Finalement, les villageois ont construit un sanctuaire pour calmer l’esprit du singe démon. Le sanctuaire d’Iwaido se dresse encore aujourd’hui près d’une rivière pittoresque dotée d’un pont en bois traditionnel. Ce sanctuaire possède une biographie du singe démon écrite en 1845 à la fin de la période Edo (1603-1868).
La coopérative s’est également mobilisée pour réunir des fonds et ouvrir le musée de la riziculture et de la sylviculture de Satoyama, où les gens (en particulier les jeunes) peuvent se familiariser avec la vie d’autrefois. L’endroit regorge d’outils, de vêtements et de documents agricoles anciens fascinants et, une fois bien organisé, il offrira une introduction inestimable à la vie traditionnelle dans la campagne japonaise.

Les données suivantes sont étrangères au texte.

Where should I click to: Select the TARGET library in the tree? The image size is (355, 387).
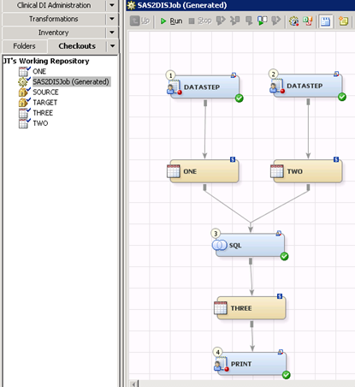coord(44,103)
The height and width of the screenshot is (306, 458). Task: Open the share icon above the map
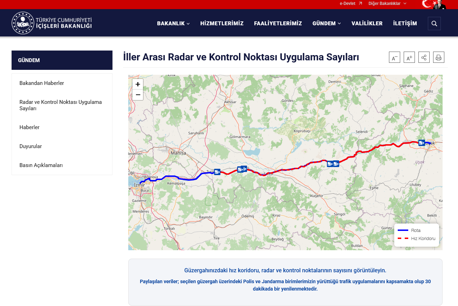pyautogui.click(x=424, y=57)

Quant à l’avenir du tourisme à Oku-Noto, les habitants misent sur un nouveau projet, la Route du Dragon, une nouvelle route touristique qui traverse les préfectures d’Aichi, de Gifu, de Toyama et d’Ishikawa, du sud au nord, dans la région de Chûbu, au cœur de l’île principale de Honshû. Elle a été baptisée “Route du Dragon” car la forme de la région ressemble à un dragon mystique qui se lève, la péninsule de Noto étant assimilée à sa tête. Les innombrables attraits de cette région comprennent, selon le site Internet consacré au projet, “un large éventail de cultures traditionnelles et historiques, de magnifiques paysages naturels qui changent d’une saison à l’autre, une abondance de délices de la terre et de la mer, et des sources chaudes apaisantes qui soulagent la fatigue de la vie quotidienne.” Tout un programme auquel Shûden Katsuyoshi et ses collègues espèrent que les futurs visiteurs souscriront. G. S.